Which lines run from the one containing "Task: Click the Yverdon Sport FC II link" through the end of the data? Write them out exactly, with the pictures left out.

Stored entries
# # #

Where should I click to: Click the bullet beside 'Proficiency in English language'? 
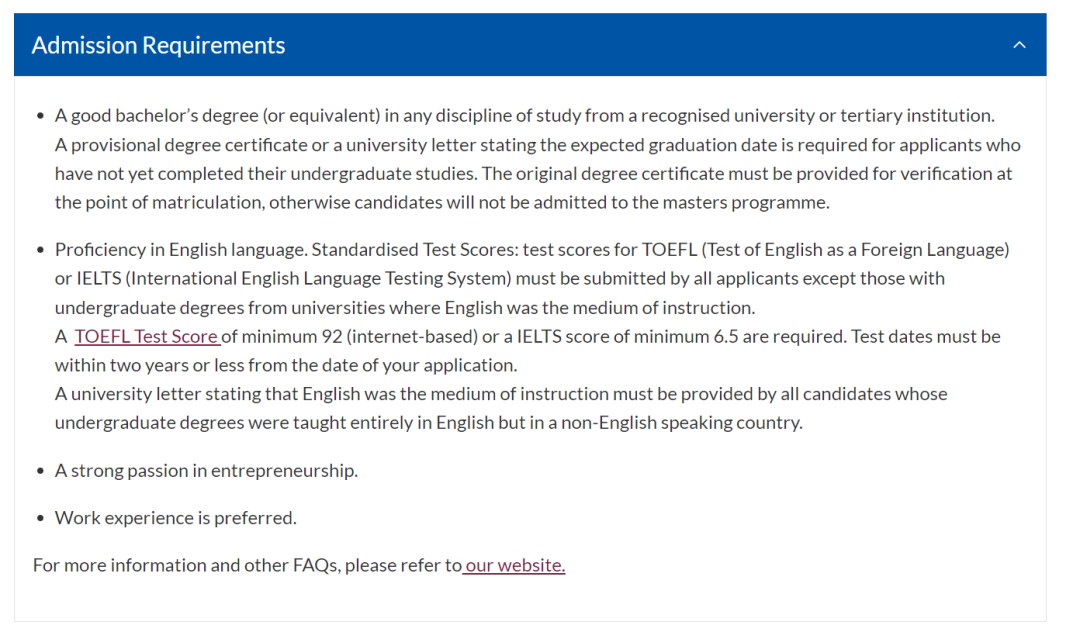(x=41, y=250)
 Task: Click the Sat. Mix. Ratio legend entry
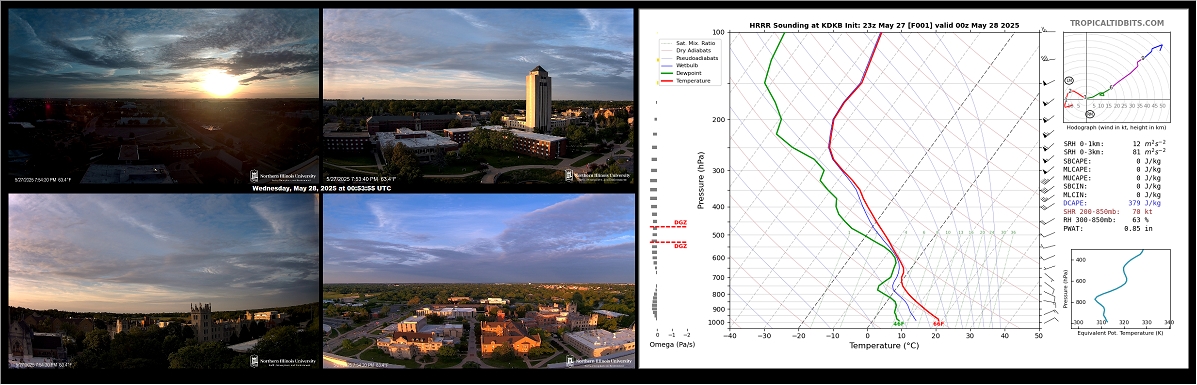(x=688, y=44)
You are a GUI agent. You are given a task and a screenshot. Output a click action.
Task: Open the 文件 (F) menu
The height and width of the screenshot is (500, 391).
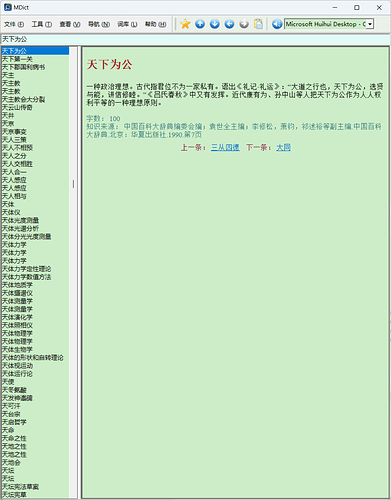click(x=14, y=24)
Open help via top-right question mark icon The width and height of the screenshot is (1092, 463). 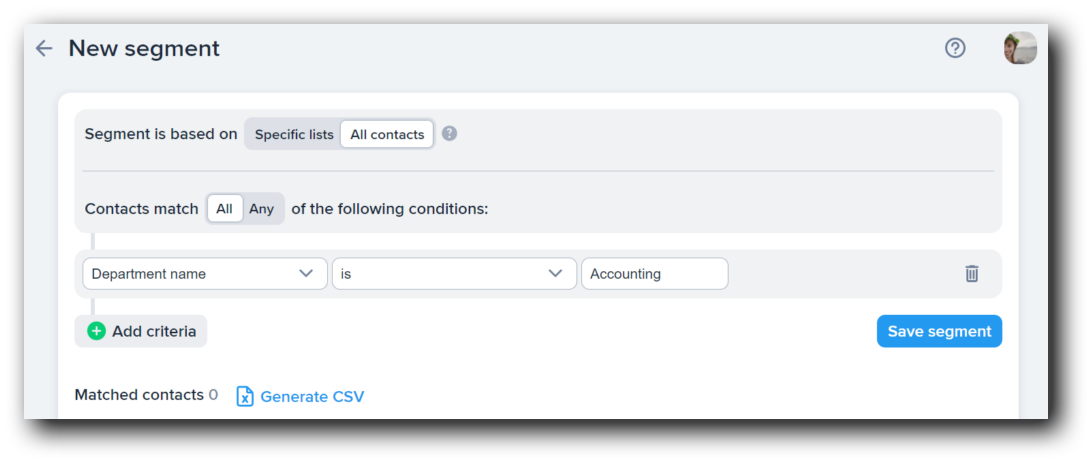pyautogui.click(x=955, y=48)
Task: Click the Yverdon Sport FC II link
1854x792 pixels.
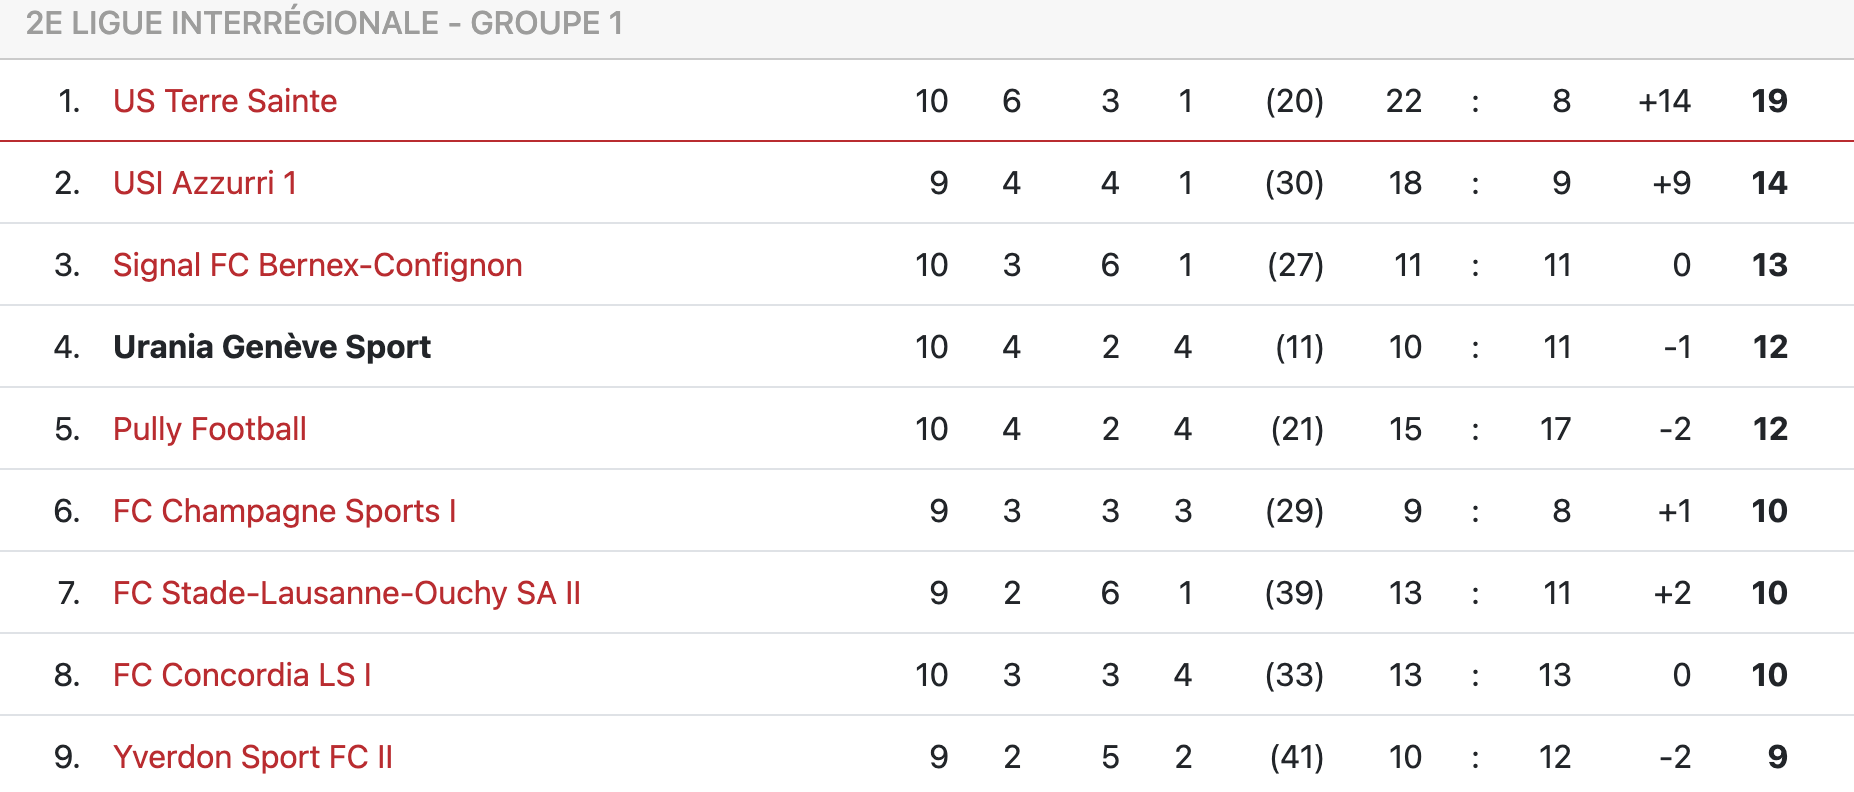Action: [x=252, y=757]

# # #

The completed task ▸
Task: Click the Yverdon Sport FC II link
1854x792 pixels.
Action: [x=252, y=757]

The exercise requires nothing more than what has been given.